2.      Specific Remedies – give the plaintiff the specific item sought. For example, when plaintiff’s ex-husband makes off with her family heirloom (e.g., a family bible), specific relief might come in the form of a court order requiring the ex to return the bible.
3.      Damages Remedies – damage remedies can take a variety of forms including nominal, statutory, liquidated or compensatory. For example, nominal damages are designed to vindicate plaintiff’s right by making a legal declaration of those rights and providing plaintiff with “nominal” compensation. Compensatory damages are supposed to repay plaintiff for any losses she has suffered, making her whole, in so much as the law is capable of doing so. Liquidated and statutory damages represent efforts to tell courts how much to award or how to calculate a damage award.
4.      Coercive Remedies – coercive remedies involve in personam court orders that are enforceable through the remedy of “contempt of court.” “Contempt of court” is an extremely powerful remedy by which a court can impose jail sentences or fines in order to punish a defendant for violating a court order, to coerce a defendant to obey the order, or to compensate plaintiff for violation of the order.
5.      Declaratory Remedies – the function of declaratory relief is to provide a judicial declaration regarding the rights, obligations or responsibilities of the parties relating to a particular situation (e.g., a declaration that plaintiff’s picketing activities are protected by free speech principles and that an ordinance that purports to restrict those activities is unconstitutional).

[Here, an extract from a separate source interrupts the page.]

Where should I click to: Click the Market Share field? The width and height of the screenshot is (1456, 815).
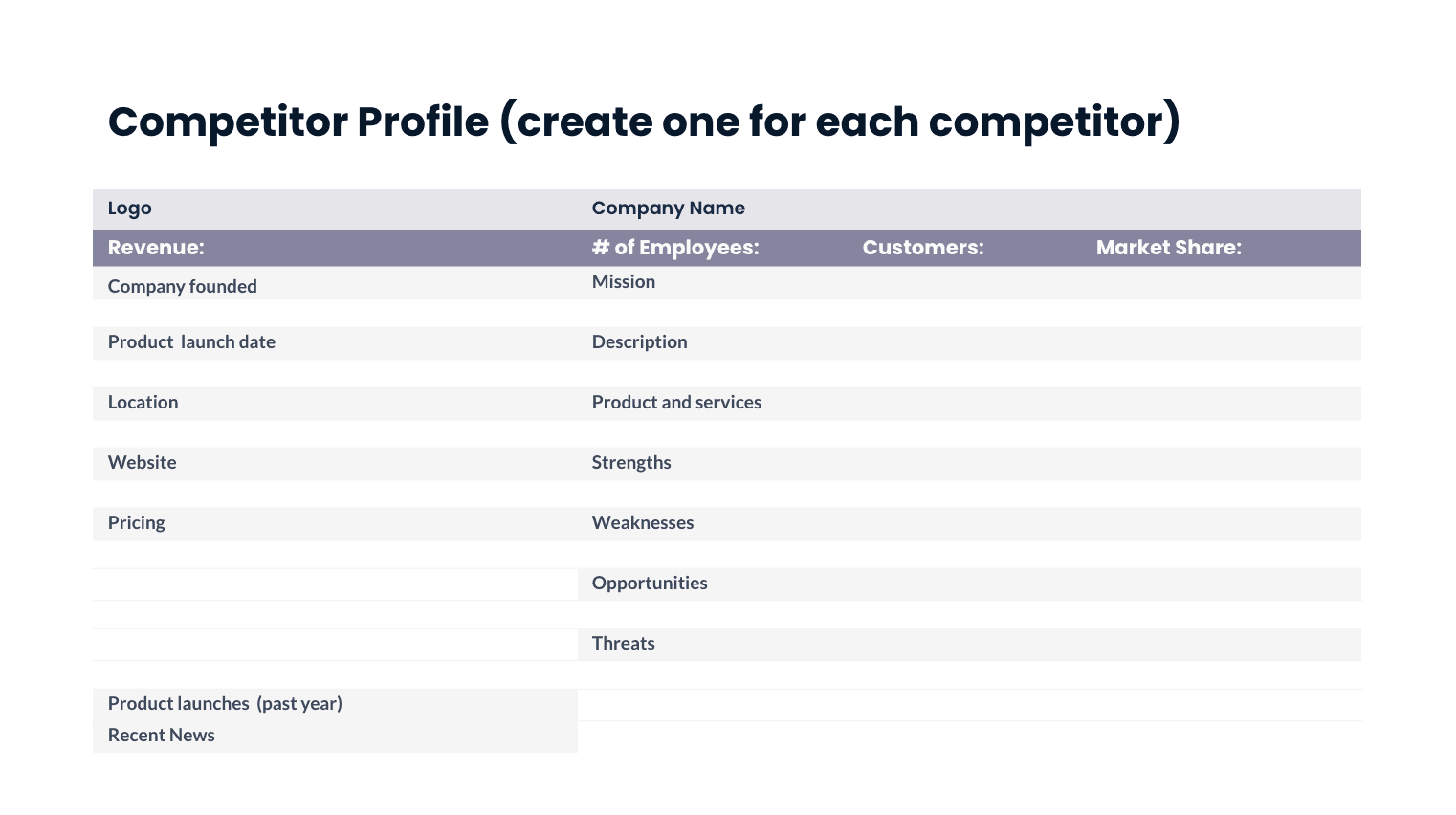pos(1168,248)
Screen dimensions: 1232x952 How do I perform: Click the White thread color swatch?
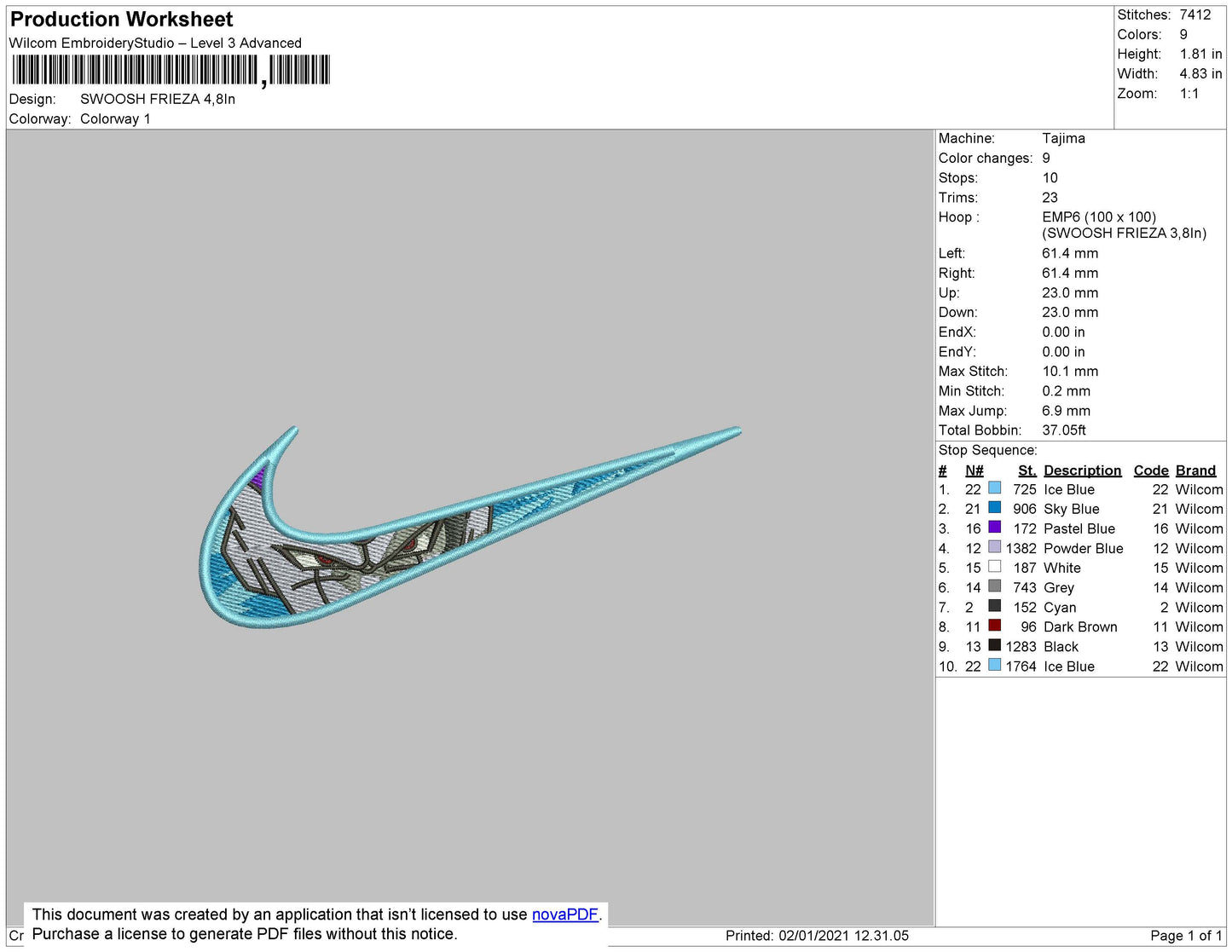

6.      Restitutionary Remedies – restitution is a remedy that is imposed to prevent unjust enrichment. It awards a plaintiff the amount that defendant gained as a result of the wrong, not the amount that the plaintiff lost (as in damages). Restitution includes such remedies as quasi-contract, constructive trust, equitable lien, subrogation, rescission, reformation, accounting for profits, ejectment and replevin.
II.    Equity and Equitable Remedies (Chapter 2)
A.    A Historical Perspective
B.     The Development of Equity in the U.S.
C.     Equitable Remedies Today
1.      Standards for the Availability of Equitable Relief
a.       Conscience and Equity – equitable remedies are only available when “equity” and “conscience” demand them.
b.      Equitable Remedies are Granted in Personam – when a court renders an “in personam” judgment, it orders the defendant to do, or refrain from doing, some act. A defendant who refuses to comply can be held in contempt and subjected to prison or fine.
c.       Inadequacy of Legal Remedy/Irreparable Harm – Another equitable maxim that survives today is the principle that equitable relief is not available except when plaintiff’s remedy is inadequate.
(1)   Fortner v. Wilson – In this case, the Plaintiff is seeking an equitable remedy in the form of specific performance because of the dealer’s refusal to deliver a car to the buyer. In most instances, where damages are capable of being calculated there is an adequate remedy at law, thus no equitable remedy is available in this case. The court ordered the defendant to pay the difference between what the plaintiff would have paid for the original car and what he will have to pay for a replacement car.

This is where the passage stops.